### WORK TO COMPLETE
Using the records below, copy exactly the part that opens with the line holding "Return Policy (655, 1776)" and closes with the line holding "You are a GUI", minus the pictures.

### EXTRACTED INFORMATION
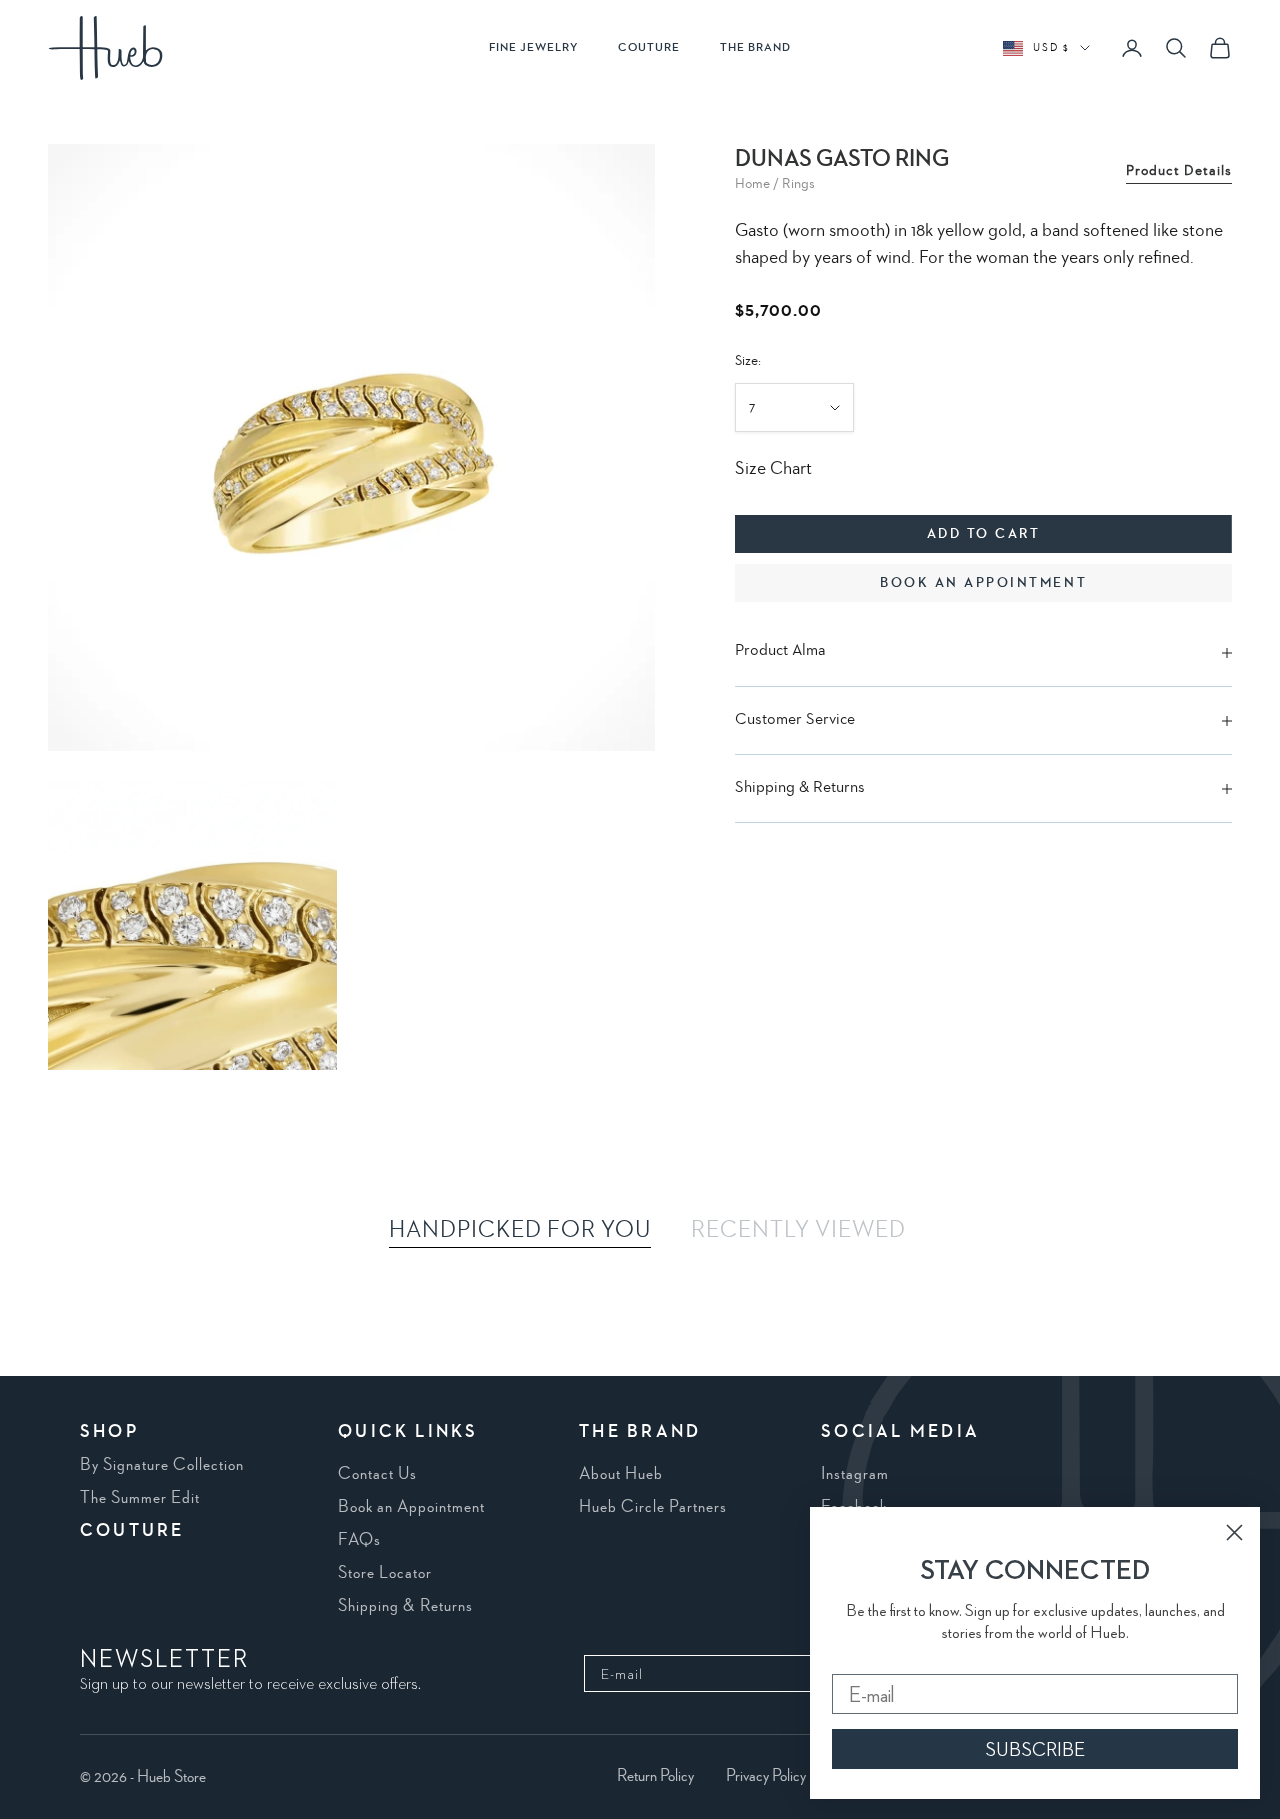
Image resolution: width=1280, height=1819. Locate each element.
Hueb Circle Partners (653, 1507)
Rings (798, 184)
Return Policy (655, 1776)
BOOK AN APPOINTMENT (983, 584)
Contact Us (377, 1474)
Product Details (1179, 171)
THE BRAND (755, 48)
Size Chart (773, 470)
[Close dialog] (1234, 1532)
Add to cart (984, 535)
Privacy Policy (766, 1776)
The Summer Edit (140, 1498)
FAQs (359, 1540)
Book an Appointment (411, 1507)
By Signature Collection (162, 1465)
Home (752, 184)
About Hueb (621, 1474)
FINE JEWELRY (533, 48)
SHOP (109, 1432)
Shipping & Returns (405, 1606)
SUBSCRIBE (1035, 1749)
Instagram (855, 1474)
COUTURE (649, 48)
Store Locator (385, 1573)
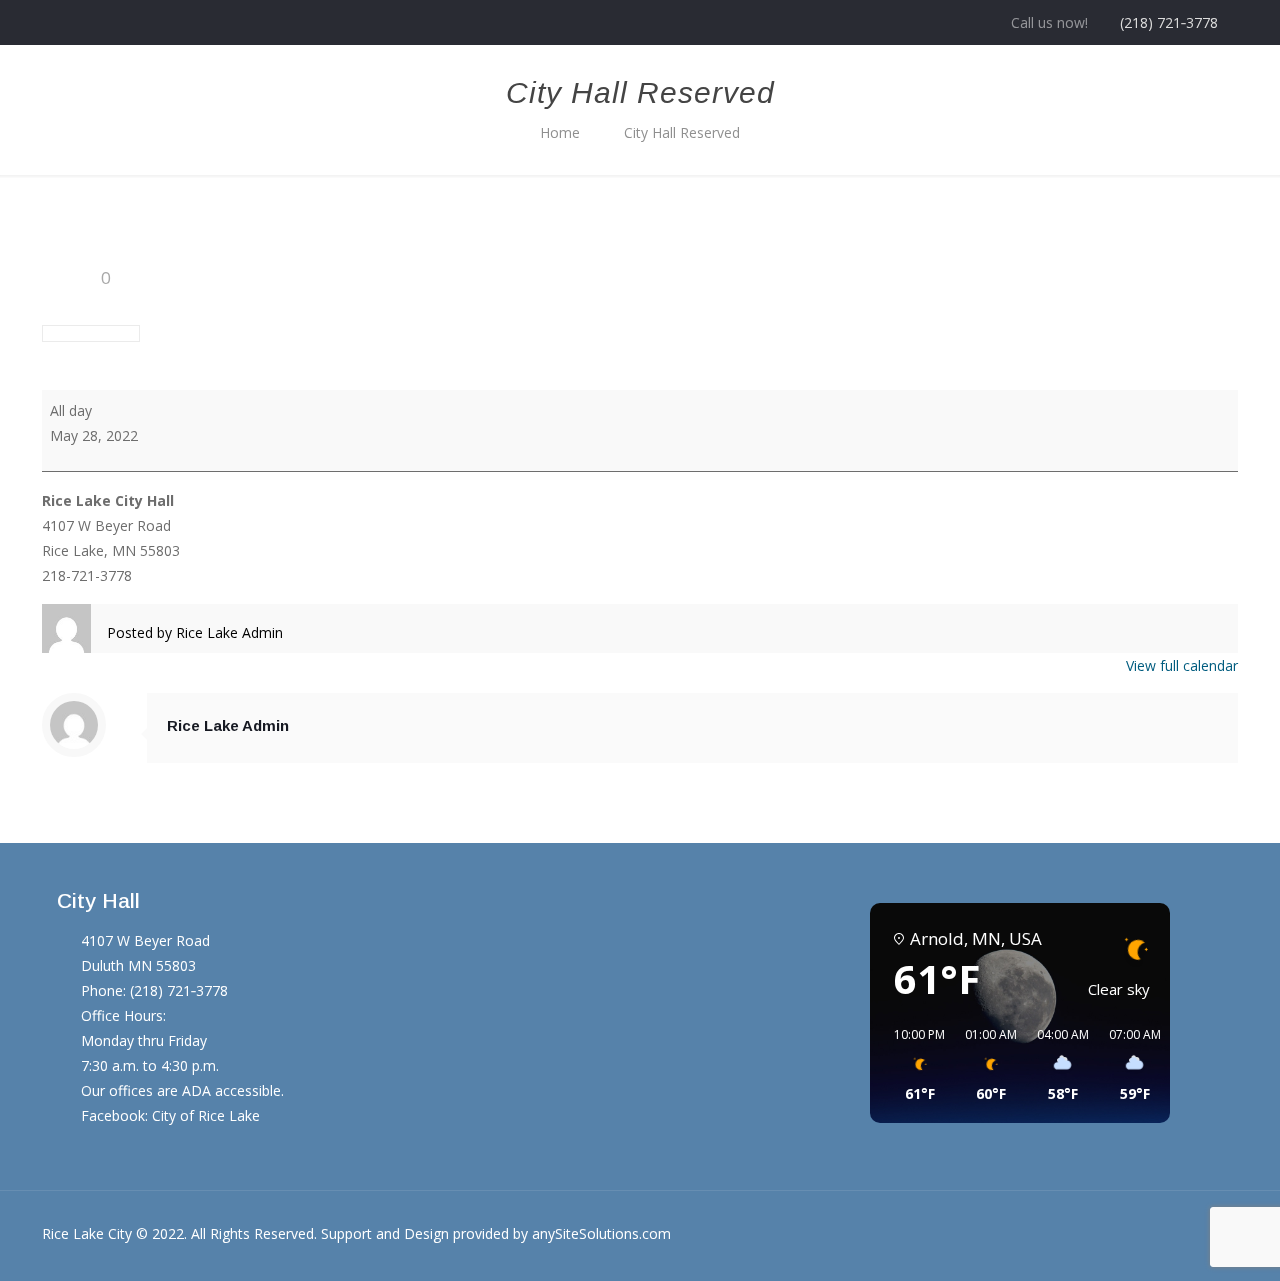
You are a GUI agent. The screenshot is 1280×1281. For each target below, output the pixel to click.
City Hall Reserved (682, 132)
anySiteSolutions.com (601, 1233)
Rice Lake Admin (228, 725)
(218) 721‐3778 (1169, 22)
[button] (912, 1065)
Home (560, 132)
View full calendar (1182, 665)
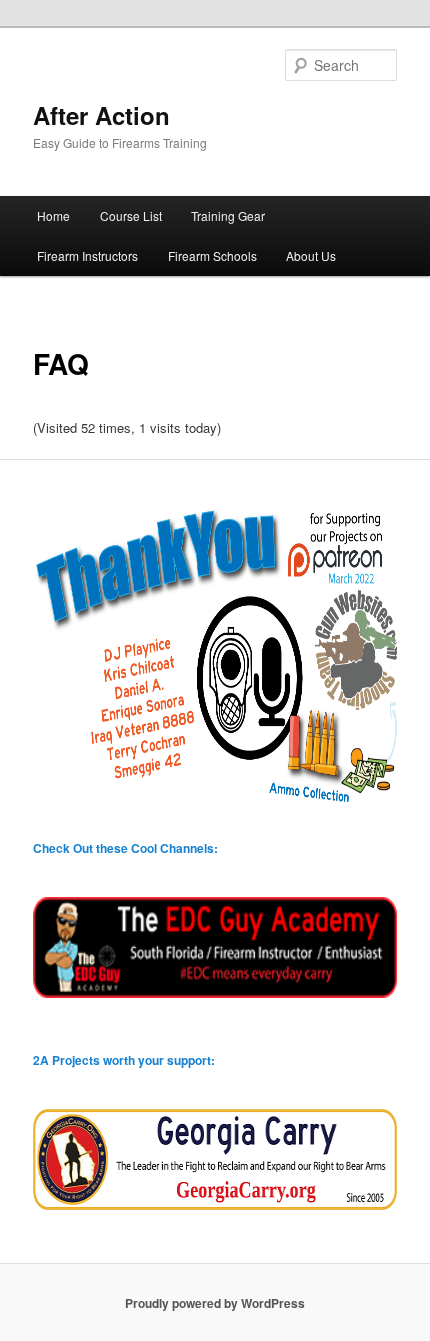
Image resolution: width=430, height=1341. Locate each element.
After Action (101, 115)
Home (53, 215)
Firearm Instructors (87, 255)
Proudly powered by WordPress (215, 1303)
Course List (131, 215)
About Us (311, 255)
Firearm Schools (212, 255)
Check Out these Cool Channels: (125, 848)
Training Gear (228, 215)
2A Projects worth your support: (124, 1060)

### EXPECTED OUTPUT
Return Policy (655, 1776)
BOOK AN APPOINTMENT (983, 584)
Contact Us (377, 1474)
Product Details (1179, 171)
THE BRAND (755, 48)
Size Chart (773, 470)
[Close dialog] (1234, 1532)
Add to cart (984, 535)
Privacy Policy (766, 1776)
The Summer Edit (140, 1498)
FAQs (359, 1540)
Book an Appointment (411, 1507)
By Signature Collection (162, 1465)
Home (752, 184)
About Hueb (621, 1474)
FINE JEWELRY (533, 48)
SHOP (109, 1432)
Shipping & Returns (405, 1606)
SUBSCRIBE (1035, 1749)
Instagram (855, 1474)
COUTURE (649, 48)
Store Locator (385, 1573)
You are a GUI agent. The screenshot is 1280×1281. For each target below, output the pixel to click.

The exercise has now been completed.